Stocks of restaurants, financial services, retailers bounce back

ByABC News
May 25, 2009, 9:36 PM

— -- It's probably too early to pronounce the bear market dead, but a number of stocks seem to have survived their own near-death experiences.

Nearly 50 stocks have had brushes with a deep correction and lived to tell the story. Those 46 stocks have tripled or more from their 52-week lows and now have stock prices of at least $10 a share, according to a USA TODAY analysis of the stocks in the Standard & Poor's 1500 using data from Capital IQ.

These bounce-back wonders fall into different industries, but they all fit into the common theme of being at the epicenter of worries about the housing crash and slowdown in consumer spending.

"Many of the stocks that were beaten down deserve to rally," says Robert Maltbie of Singular Research. "I'm pulling for this to be real."
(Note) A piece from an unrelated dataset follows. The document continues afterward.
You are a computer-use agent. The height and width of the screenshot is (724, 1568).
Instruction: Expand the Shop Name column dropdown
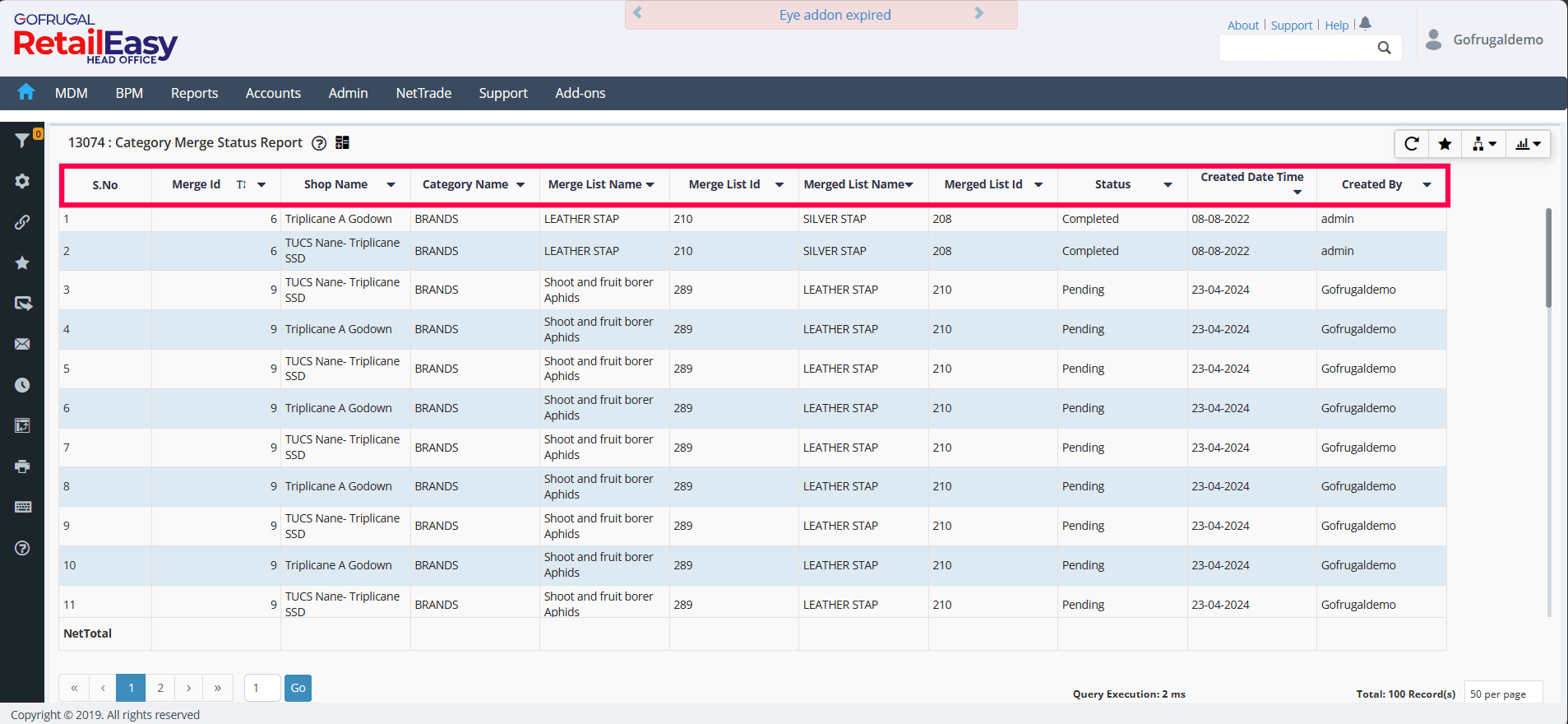coord(391,185)
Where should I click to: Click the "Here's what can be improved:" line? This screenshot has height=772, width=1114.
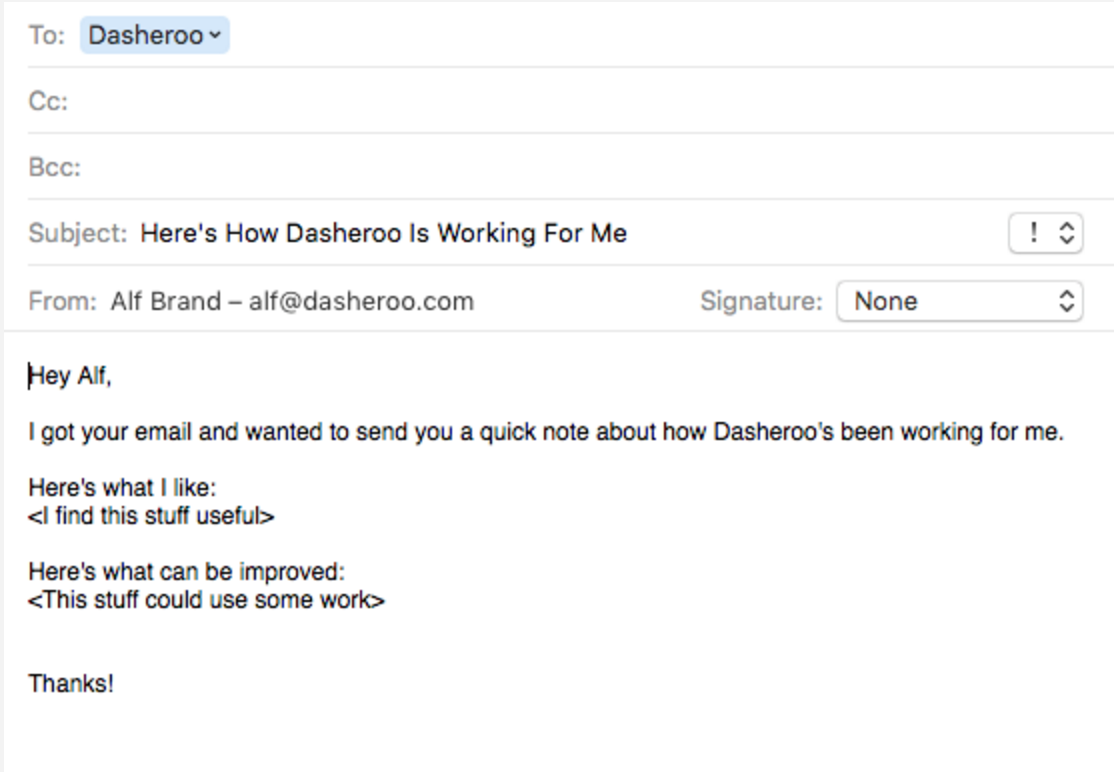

Restaurants focusing on cost control

It turns out consumers aren't quite ready to trade dining out for TV dinners. While top restaurant stocks as a group lost half their value in February from their 52-week highs, investors are starting to scoop them back onto their plates.

Much of the rebound in the restaurant stocks' value is a function of them being overly punished, says Brad Ludington, analyst at KeyBank. Restaurant stocks were "priced as if they were going out of business," he says.

The operating environment for restaurants is still difficult. Even so, Ludington says, restaurants' earnings may be better than expected as the companies trim costs and cut back on opening new locations. Many restaurants are using the money they're not spending on new sites to pay down their debt.